GIVEN INSTRUCTION: Quote the stretch of the physics-lab post from "First is Nadia" through "into the equation.".

Well! Two physics teachers wrote in with their results! I post both below, with their own words. Take a look at Nadia's to see how to use the Sparkvue app to get the kinetic energy data to display. See Joey's for a picture of his setup and how to adjust the D = 0 position.
First is Nadia Lara of St. Agnes Academy in Houston. Her writing is available at her blog, Need to Know Science. She says:
I set up the problem you wrote about last month and got the following graph with a 100 Hz sampling rate:
I used the spring attached to the smart car on the second setting. It’s pretty stiff, so the curve is steep and it’s harder to see the quadratic vs. linear relationships, but you can get plenty of data points. Higher sampling rates didn’t work well. A weaker spring would work better. I ended up taping a piece of a balloon on the bottom of the car to get enough friction to slow the car down quickly.
To get the calculated values, click on Experiment Tools on the bottom right, then choose “Calculated Data” -->
Type in your formulas. Use the orange “Measurements” button to select the measured quantities you want to insert into the equation.
To edit the units associated with a calculated value, place the cursor on the line of the quantity you want to update and click the Properties button. Click the keyboard button next to the units and type in the units you want.

Item-finding records
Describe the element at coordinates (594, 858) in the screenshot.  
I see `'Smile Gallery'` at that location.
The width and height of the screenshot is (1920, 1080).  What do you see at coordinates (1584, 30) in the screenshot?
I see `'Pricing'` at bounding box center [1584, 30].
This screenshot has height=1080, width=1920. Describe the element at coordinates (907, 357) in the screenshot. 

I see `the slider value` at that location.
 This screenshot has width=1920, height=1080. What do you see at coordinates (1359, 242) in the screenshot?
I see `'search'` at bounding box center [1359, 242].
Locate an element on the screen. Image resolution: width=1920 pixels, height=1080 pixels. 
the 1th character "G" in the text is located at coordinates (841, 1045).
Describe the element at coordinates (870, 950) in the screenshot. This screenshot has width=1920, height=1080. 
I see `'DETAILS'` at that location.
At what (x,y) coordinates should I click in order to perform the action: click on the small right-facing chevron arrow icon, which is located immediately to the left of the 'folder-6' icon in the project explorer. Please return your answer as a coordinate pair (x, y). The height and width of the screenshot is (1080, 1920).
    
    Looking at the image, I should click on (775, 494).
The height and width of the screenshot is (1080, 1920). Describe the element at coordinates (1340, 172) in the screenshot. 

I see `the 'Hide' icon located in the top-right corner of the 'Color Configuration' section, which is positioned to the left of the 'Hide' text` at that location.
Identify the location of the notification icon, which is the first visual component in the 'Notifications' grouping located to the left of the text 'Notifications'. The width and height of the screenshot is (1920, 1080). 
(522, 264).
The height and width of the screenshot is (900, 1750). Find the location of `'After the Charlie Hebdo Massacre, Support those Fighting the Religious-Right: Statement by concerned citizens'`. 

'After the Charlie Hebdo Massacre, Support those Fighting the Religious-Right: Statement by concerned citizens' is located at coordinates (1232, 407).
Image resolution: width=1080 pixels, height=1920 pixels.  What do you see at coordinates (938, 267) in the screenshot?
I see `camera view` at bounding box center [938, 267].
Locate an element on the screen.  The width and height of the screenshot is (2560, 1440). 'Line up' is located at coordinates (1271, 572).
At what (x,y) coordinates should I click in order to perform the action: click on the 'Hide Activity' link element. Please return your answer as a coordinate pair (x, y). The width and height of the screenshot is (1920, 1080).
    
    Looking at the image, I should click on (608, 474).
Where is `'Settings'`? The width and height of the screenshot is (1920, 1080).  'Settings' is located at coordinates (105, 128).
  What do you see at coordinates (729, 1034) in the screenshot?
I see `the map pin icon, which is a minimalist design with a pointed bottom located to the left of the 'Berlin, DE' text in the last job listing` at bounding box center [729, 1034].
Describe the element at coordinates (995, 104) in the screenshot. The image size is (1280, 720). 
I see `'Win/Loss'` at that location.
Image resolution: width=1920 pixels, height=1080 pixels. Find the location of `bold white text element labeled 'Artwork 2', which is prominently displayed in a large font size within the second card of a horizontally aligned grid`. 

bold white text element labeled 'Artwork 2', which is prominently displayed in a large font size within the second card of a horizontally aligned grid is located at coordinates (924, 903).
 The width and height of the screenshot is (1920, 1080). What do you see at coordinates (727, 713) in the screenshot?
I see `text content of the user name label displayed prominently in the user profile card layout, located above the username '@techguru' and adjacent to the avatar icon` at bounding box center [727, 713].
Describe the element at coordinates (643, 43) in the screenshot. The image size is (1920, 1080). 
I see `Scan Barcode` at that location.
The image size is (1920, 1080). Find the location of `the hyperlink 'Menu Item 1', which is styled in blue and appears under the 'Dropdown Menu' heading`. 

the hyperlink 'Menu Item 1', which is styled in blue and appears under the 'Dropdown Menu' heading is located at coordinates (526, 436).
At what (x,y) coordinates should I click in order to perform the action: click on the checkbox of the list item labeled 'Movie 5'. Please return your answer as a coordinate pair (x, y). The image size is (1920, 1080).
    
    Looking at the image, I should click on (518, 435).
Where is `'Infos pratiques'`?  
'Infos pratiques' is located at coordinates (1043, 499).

TASK RESPONSE:
First is Nadia Lara of St. Agnes Academy in Houston. Her writing is available at her blog, Need to Know Science. She says:
I set up the problem you wrote about last month and got the following graph with a 100 Hz sampling rate:
I used the spring attached to the smart car on the second setting. It’s pretty stiff, so the curve is steep and it’s harder to see the quadratic vs. linear relationships, but you can get plenty of data points. Higher sampling rates didn’t work well. A weaker spring would work better. I ended up taping a piece of a balloon on the bottom of the car to get enough friction to slow the car down quickly.
To get the calculated values, click on Experiment Tools on the bottom right, then choose “Calculated Data” -->
Type in your formulas. Use the orange “Measurements” button to select the measured quantities you want to insert into the equation.